HTTPS Everywhere The Hacker's Choice ( THC ) - un groupe de hackers allemands - a publié un outil baptisé THC-SSL-DOS. Celui-ci permet à un attaquant de s'en prendre directement à un serveur auquel les utilisateurs se connectent de manière sécurisée via le protocole SSL ( Secure Socket Layer ).

De quoi générer une attaque par déni de service distribué mais depuis un seul ordinateur avec une connexion Internet standard de type ADSL. " Un ordinateur portable avec une connexion DSL peut concurrencer un serveur avec une bande passante de 30 Gbps ", d'après THC.

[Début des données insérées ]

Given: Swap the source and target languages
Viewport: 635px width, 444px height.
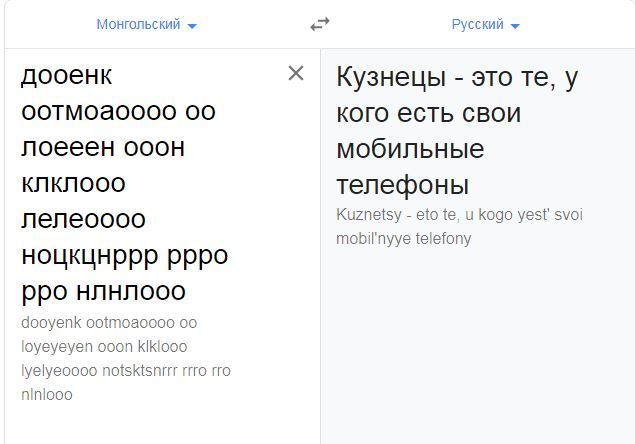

L'outil exploite une faille ou du moins une faiblesse dans SSL connue depuis 2003. Elle se situe au niveau de la renégociation SSL qui est activée sur de nombreux serveurs. Le renégociation est utilisée pour établir une nouvelle clé secrète alors qu'une session chiffrée a déjà été initiée.

THC explique que pour un serveur capable d'accomplir " en moyenne 300 handshakes par seconde, cela nécessite seulement 10 à 25 % du CPU d'un ordinateur portable ". " Les serveurs ne sont pas préparés à traiter une grande quantité de handshakes SSL ".

D'après THC, établir une connexion SSL sécurisée nécessite une puissance de traitement 15 fois supérieure côté serveur que côté client. " THC-SSL-DOS exploite cette propriété asymétrique en surchargeant le serveur et en le frappant à partir d'Internet ".

La méthode est souvent discutée, mais le but de The Hacker's Choice est de sensibiliser l'industrie au besoin de se pencher sérieusement sur les problèmes de SSL. Selon THC, la contre-mesure consistant à désactiver la renégociation SSL peut être contournée.